Description of the task
Please change "Task" to "Instruction" everywhere in the items below and rewrite them with nothing else altered. Leave the pictures out of your answer.

(Word and element locating data)
** begin **
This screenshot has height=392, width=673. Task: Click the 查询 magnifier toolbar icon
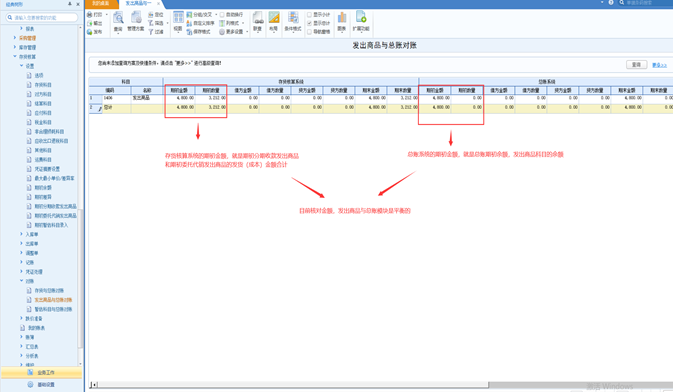(118, 18)
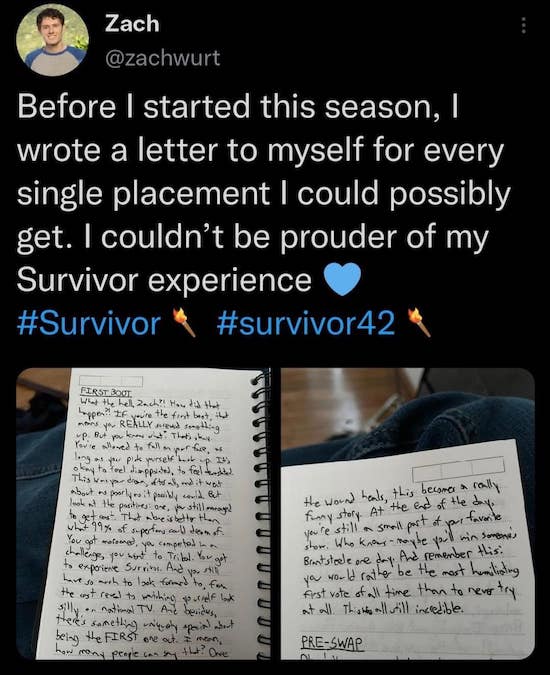Click the @zachwurt handle
550x675 pixels.
click(163, 58)
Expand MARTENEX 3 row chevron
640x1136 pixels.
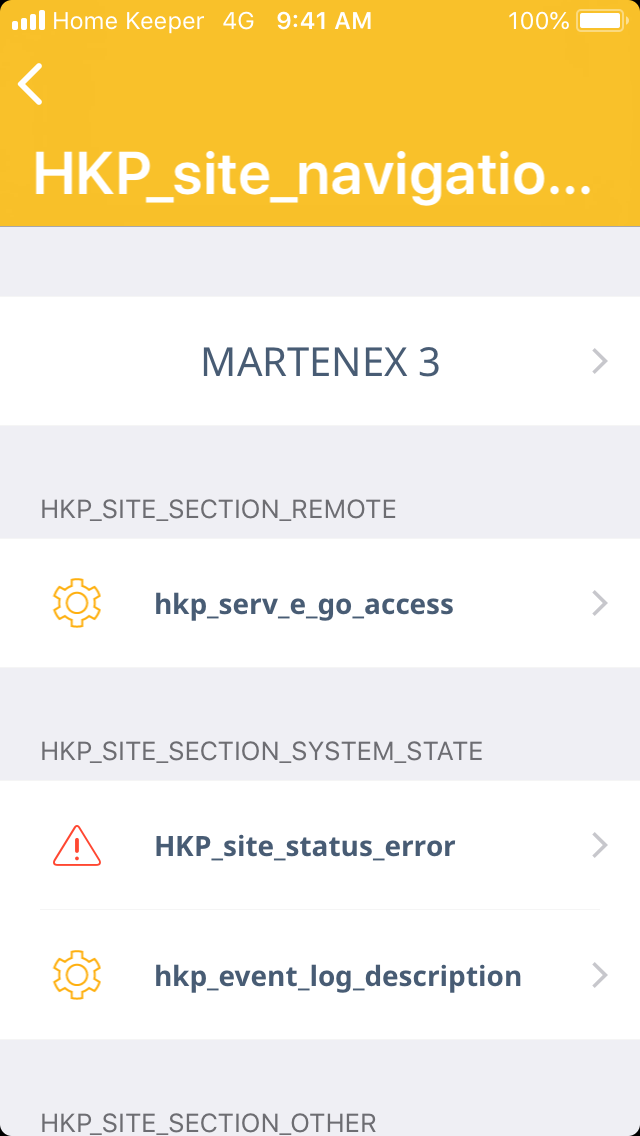599,361
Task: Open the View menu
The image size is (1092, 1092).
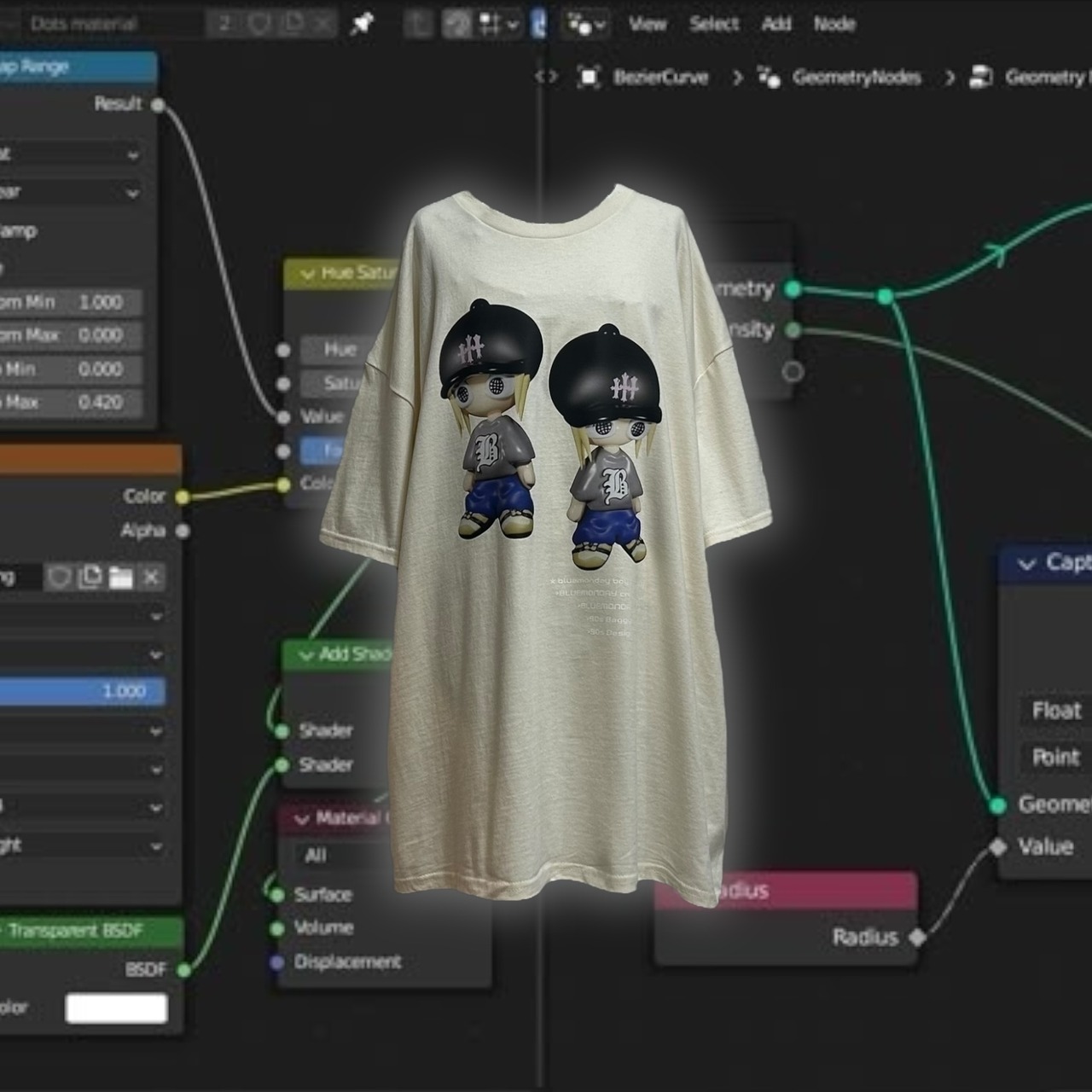Action: click(x=647, y=24)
** end **
Solution to the problem
This screenshot has height=392, width=673. Instruction: Click the 查询 magnifier toolbar icon
(118, 18)
Click the @zachwurt handle
550x675 pixels.
click(163, 58)
Expand MARTENEX 3 row chevron
640x1136 pixels.
599,361
Instruction: Open the View menu
The image size is (1092, 1092).
Action: click(x=647, y=24)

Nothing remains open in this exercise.